# PAGE EXTRACT start

Theodicy and the cross

Ted Davis (TDavis@mcis.messiah.edu)
Thu, 23 Oct 1997 08:45:57 -0400

The discussion of theodicy, the cross, and the attributes of God interests
me very much. As usual, I am impressed with George Murphy's insights and
want to add to them -- not my usual "stuffy" historical/philosophical
comments, but a personal one.

When I arrived at Messiah 13 years ago, I did not really know what an
Anabaptist was, except in an historical sense (I had studied the Reformation
in graduate school and was aware of the "radical Reformation", but not
really in a personal way). Since coming here -- we're an evangelical
college with strong Anabaptist connections -- I have learned much about the
theology of suffering and the cross, much that I never learned from my
Calvinist background. (Please note my choice of verb: "learned," which is
not the same as "heard of" or "encountered.") With their belief that the NT
takes priority over the OT and the gospels take priority over the rest of
the NT, Anabaptists focus more than other Christians on the life and work of
Christ as divine revelation. Hence, theodicy for them starts there and
moves elsewhere only as a supplementary move. I think this is correct.

What are we to learn from the cross, relative to theodicy? I'll quote (from
memory, so it might be not quite exact) the flyleaf quotation from CS Lewis,
The Problem of Pain, where he quotes George Macdonald: "The son of God
suffered unto death, not that men might not suffer, but that their
sufferings might be like his." So, whatever view we might hold of the fall
and its historicity, or of infra/supralapsarianism, the cross appears (to
me) to be telling us that suffering is part and parcel of God's
self-revelation. We should be surprised not that we suffer, but that we
don't.

Now I'll "go ballistic" and propose another theological point for
consideration. I have become convinced in the past few years that the cross
has many correct interpretations that are true as something like
"complementary descriptions" of one reality. One of these is the
substitutionary atonement theory, developed by Anselm and others in the
middle ages. Another is the "God loves you and died for you" popular
version of this. Another, I am convinced, is the view that the cross
represents a divine "peace offering" to a suffering world: God is telling us
that God knows all about suffering, not "intellectually" (if that is a
proper term to apply to God) only, but more substantially, existentially.

# PAGE EXTRACT end
# DATA SHOWN start

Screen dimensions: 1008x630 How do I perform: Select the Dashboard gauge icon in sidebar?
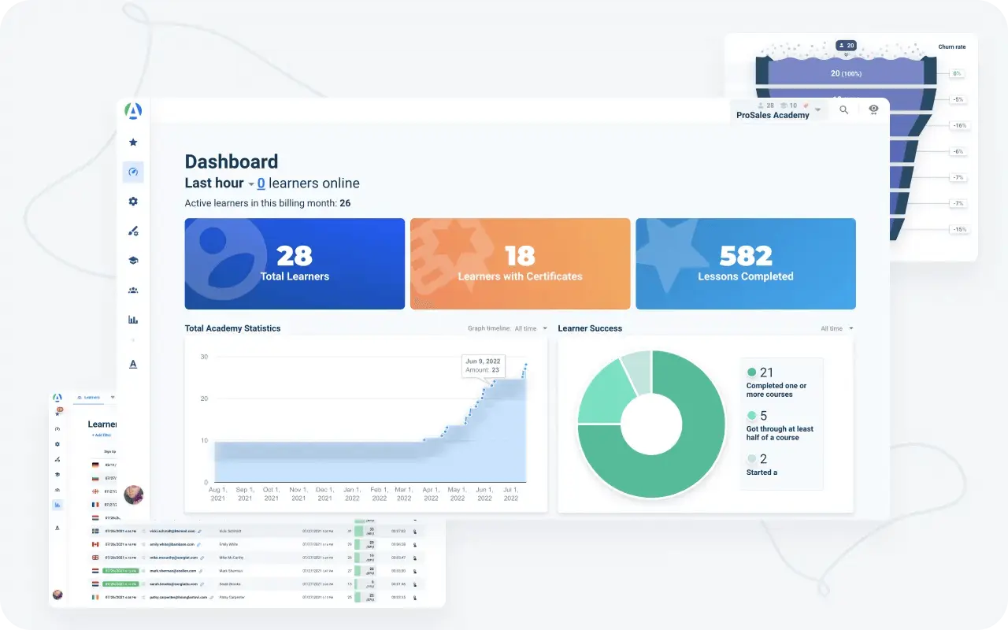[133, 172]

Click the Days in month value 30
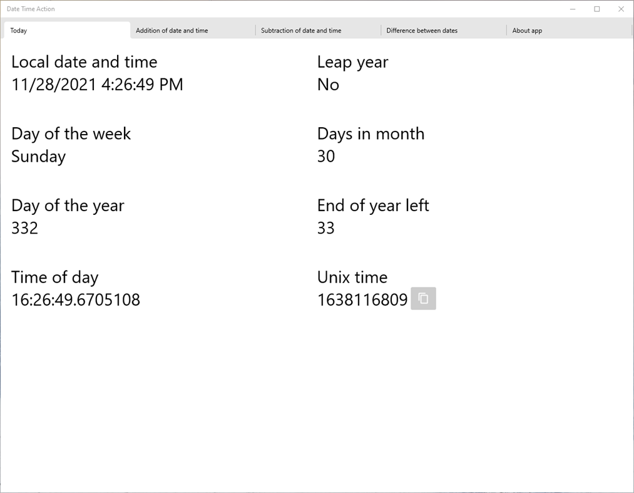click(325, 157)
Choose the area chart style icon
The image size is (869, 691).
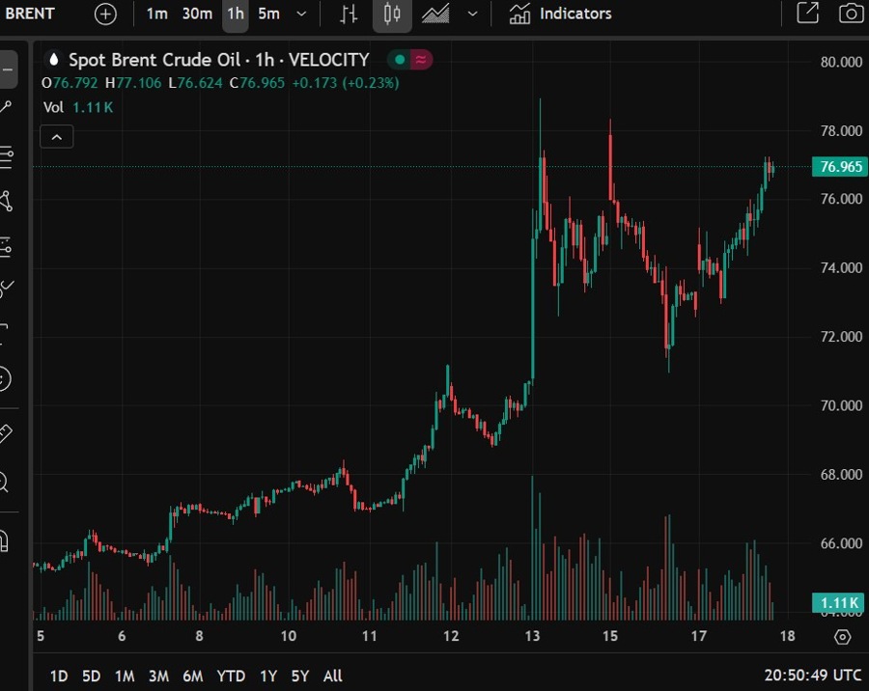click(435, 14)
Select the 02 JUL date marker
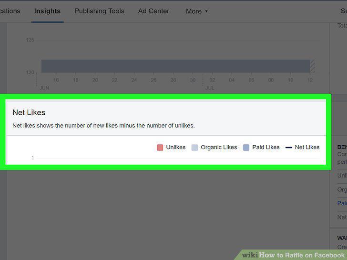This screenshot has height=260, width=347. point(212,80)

# DATA SHOWN end
# DATA SHOWN start

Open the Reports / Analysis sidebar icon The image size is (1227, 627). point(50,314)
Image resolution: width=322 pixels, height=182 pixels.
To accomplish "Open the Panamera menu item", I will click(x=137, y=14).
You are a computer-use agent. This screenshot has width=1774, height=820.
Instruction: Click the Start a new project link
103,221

# DATA SHOWN end

_SET OF TASKS_:
**1)** Copy the part of the records that opens with the line containing "Click the Days in month value 30" and closes with the line containing "This screenshot has height=260, width=347.", leaving out the pictures.
**2)** Continue the message on theodicy and the cross from where it stops.

_FINAL ANSWERS_:
**1)**
Click the Days in month value 30
click(325, 157)
Choose the area chart style icon
The image size is (869, 691).
click(435, 14)
Select the 02 JUL date marker
This screenshot has height=260, width=347. point(212,80)

**2)**
God suffered. God died. God knows. If I might be forgiven for the
suggestion, we might even view this as a form of divine apology for not
making heaven now: which I believe to have been within God's ability, though
apparently not in God's plans for the moment.

As for the orthodox picture of God, which I heartily accept, there has
always been a tension between God's power and God's goodness/love on the
matter of evil, as readers surely know. It was Lactantius or Tertullian, I
think, who posed the problem of evil so starkly in those terms, not a modern
theologian. This is hardly the place to undertake a wholesale defense of
God, but it seems to be the case that one can either accept the conundrum as
is -- the conundrum taken for a contradiction by atheists -- or one can try
to reduce the cognitive dissonance in one way or another. The latter path
can involve non-traditional understandings of God's power or God's love --
or, of God's knowledge (what could omniscience actually know?). The last
route is in my opinion the most attractive, for those who want to get past
the conundrum. The resurrection rules out the first route, for a God with
the power to raise Christ has plenty of power to remake the world and get
rid of suffering (or so it appears to me). And God loves me: that's not
negotiable for Christians. So we need to look at the extent of divine
foreknowledge. The principle difficulties will probably involve biblical
references to God's knowledge of the future, which I do not question but am
trying to understand more fully.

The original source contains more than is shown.